Suppose you are given the following problem: "The ratio of boys to girls on a co-ed softball team is 7:4. There are 22 players on the team. How many girls are on the team?"
We would create algebraic expressions by attaching a variable, usually x, to each of the numbers in the ratio. In this example, the number of boys is 7x while the number of girls is 4x.
The first thing to note is that the order of numbers in the ratio will follow the order of the verbal description. Because boys are listed first, the first number in the ratio, seven, represents the number of boys. For similar reasons, the number four represents the number of girls.
Note also that the ratio is not telling us the number of boys or girls on the team. We cannot assume that there are seven boys and four girls on the team. What a ratio tells us is that if we divide the boys into groups of seven and the number of girls into groups of four that the number of groups of boys and the number of groups of girls will be equal even though the size of the groups is different. The variable represents the number of groups.
Set up an equation by adding the two algebraic expressions together and setting them equal to the total number of elements in the entire group. In this case, the total number of elements is the number of people on the softball team, which is 22.
The equation becomes 7x + 4x = 22
Solve the equation for x.
7x + 4x = 22 simplifies to 11x = 22. Dividing both sides by 11 gives x = 2.
Substitute the value of the variable into the algebraic expression for the quantity you are trying to find and evaluate.
In this example, we are trying to find the number of girls on the softball team. The expression for the number of girls is 4x. Substituting the value of x, which is two, gives 4(2) = 8.
There are eight girls on the softball team.
Change the percent into a fraction with a denominator of 100. Suppose you are given the following problem: "Josh's grandmother promises to raise his weekly allowance by 75 percent if he practices his flute every night without being asked. If his usual allowance is $20 per week, what will his new allowance be if he practices every night?"

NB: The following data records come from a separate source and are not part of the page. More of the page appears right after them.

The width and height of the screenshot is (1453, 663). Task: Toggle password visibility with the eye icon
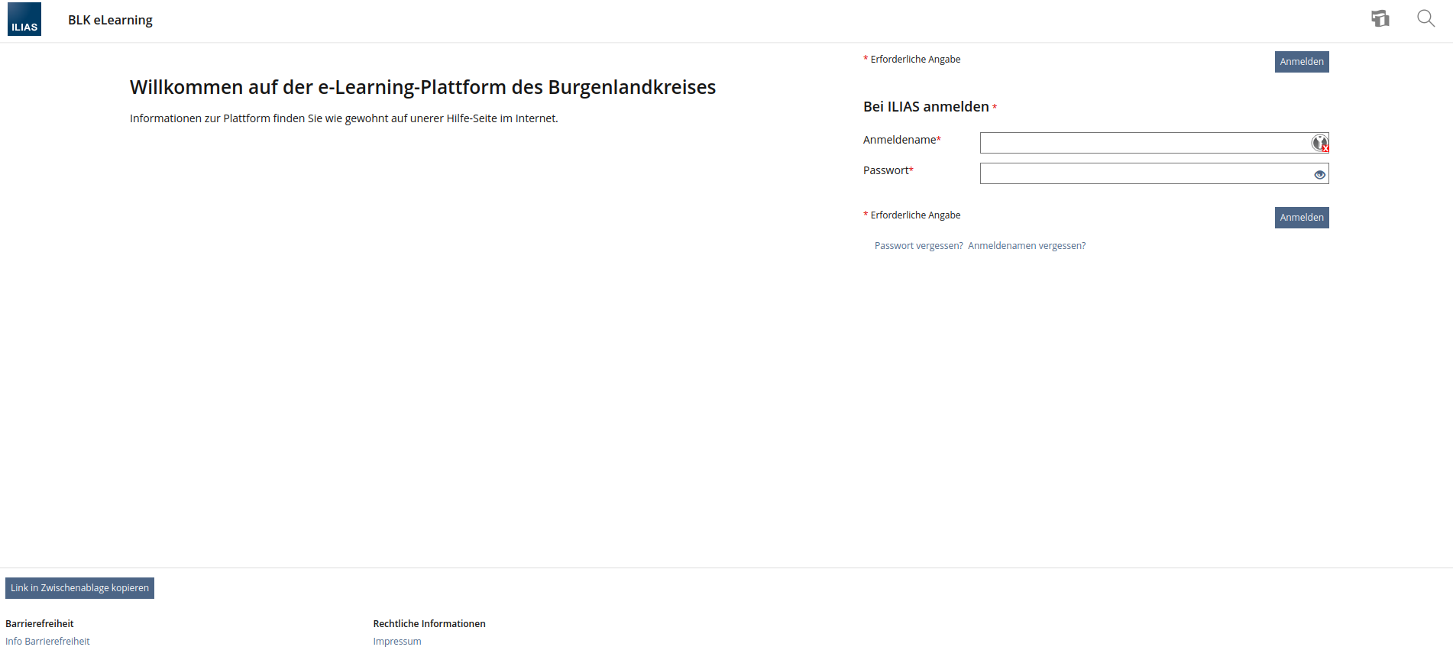1319,175
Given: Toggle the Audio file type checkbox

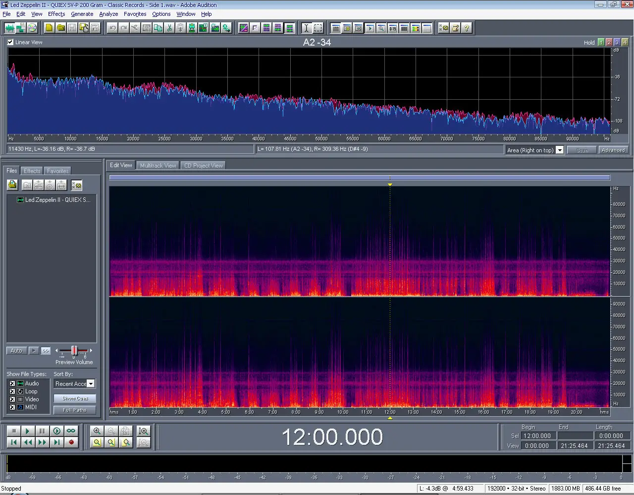Looking at the screenshot, I should [x=12, y=383].
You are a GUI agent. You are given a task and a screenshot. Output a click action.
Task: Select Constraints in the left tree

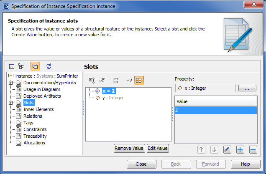[35, 129]
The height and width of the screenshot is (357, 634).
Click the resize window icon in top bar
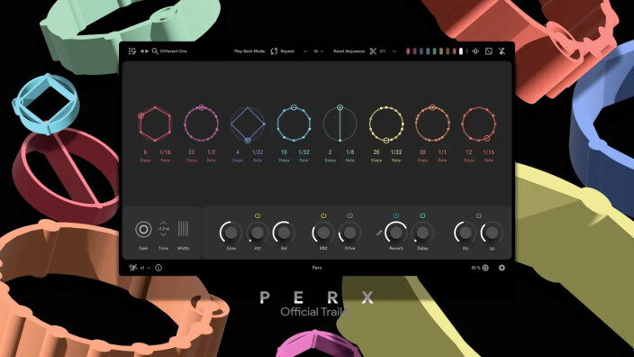489,51
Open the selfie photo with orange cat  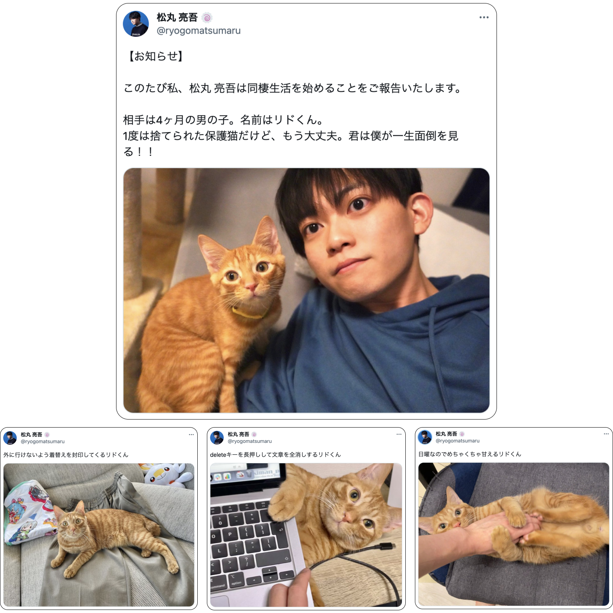[x=307, y=290]
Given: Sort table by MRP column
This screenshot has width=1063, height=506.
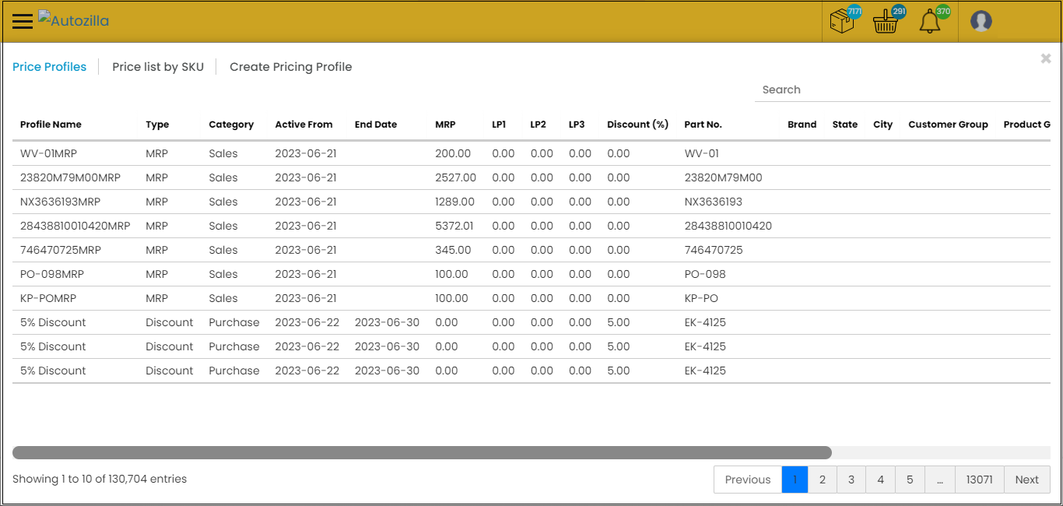Looking at the screenshot, I should 445,125.
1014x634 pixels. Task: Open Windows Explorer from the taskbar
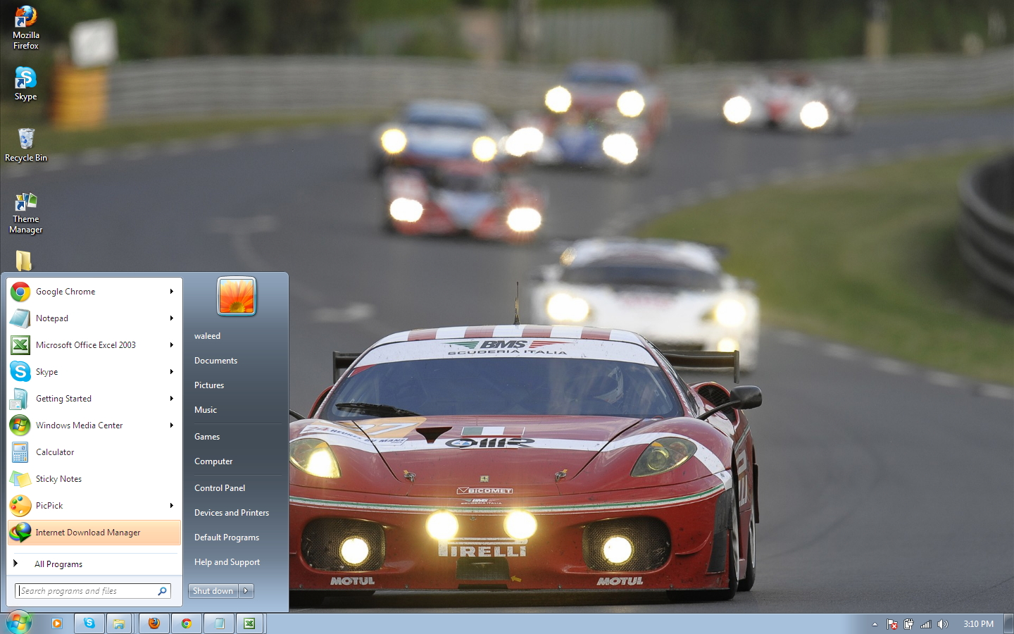click(x=120, y=623)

This problem is a little bit tricky. If Josh's allowance is raised by 75 percent, he will actually receive 175 precent of his usual allowance. The fraction becomes 175/100.
Find the second fraction describing the relationship between his old allowance and his new allowance.
Using this example, you don't know Josh's new allowance. Call it x. Josh's old allowance is $20.
The fraction could be either x/20 or 20/x. Decide which of these fractions to use by looking at the percent. In that expression, the 100 percent represents Josh's old allowance of $20. Since the percent describing his allowance is in the denominator, the number describing his allowance should be in the denominator of the other fraction. Therefore, we are using x/20.
Set up a proportion using the two fractions. Remember that a proportion is two fractions set equal to each other.
175/100 = x/20.
Note the consistency of the equation: The percent representing Josh's original allowance and the number representing Joshua's allowance are both in the denominator while the percent representing the new allowance and the variable representing it are both in the numerator.
Cross-multiply and solve.
175/100 = x/20 becomes 175(20) = 100x.
3500 = 100x
3500/100 =100x/100
35 = x.
Thus, Josh's new allowance is $35.
We could also have taken 75 percent of 20, which is 15, and added it to the original allowance to get 35. Sometimes there is more than one way to solve percentage problems.